Hearty Welsh dish with lamb, carrots, parsnips, and leeks simmered slowly for comforting taste.
# What You Need:
→ Meat
01 - 2.2 pounds lamb shoulder, bone-in, cut into large chunks
→ Vegetables
02 - 2 large carrots, peeled and sliced
03 - 2 medium parsnips, peeled and sliced
04 - 2 medium potatoes, peeled and diced
05 - 1 small rutabaga, peeled and diced
06 - 2 leeks, cleaned and sliced
07 - 1 medium onion, diced
→ Broth & Seasoning
08 - 6 cups low-sodium chicken or lamb stock
09 - 2 bay leaves
10 - 1 small bunch fresh parsley, chopped
11 - Salt and freshly ground black pepper, to taste
# How-to Steps:
01 - Place lamb shoulder pieces in a large pot, cover with stock, bring to a boil, and skim off surface foam.
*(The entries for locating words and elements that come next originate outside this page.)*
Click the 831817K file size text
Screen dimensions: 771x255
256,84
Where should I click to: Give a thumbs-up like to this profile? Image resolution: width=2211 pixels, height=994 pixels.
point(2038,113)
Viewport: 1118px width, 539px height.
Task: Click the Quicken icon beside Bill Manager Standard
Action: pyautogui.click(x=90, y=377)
02 - Add bay leaves, reduce heat, cover, and simmer gently for 1 hour.
03 - Incorporate carrots, parsnips, potatoes, rutabaga, onion, and most of the leeks, reserving a handful for later, then season with salt and pepper.
04 - Simmer for an additional 45 minutes until vegetables are tender and lamb is falling apart.
05 - Stir in reserved leeks and chopped parsley, then simmer for 10 more minutes.
06 - Adjust seasoning, remove bay leaves, and serve hot garnished with extra parsley. Optionally accompany with crusty bread or Welsh cheese.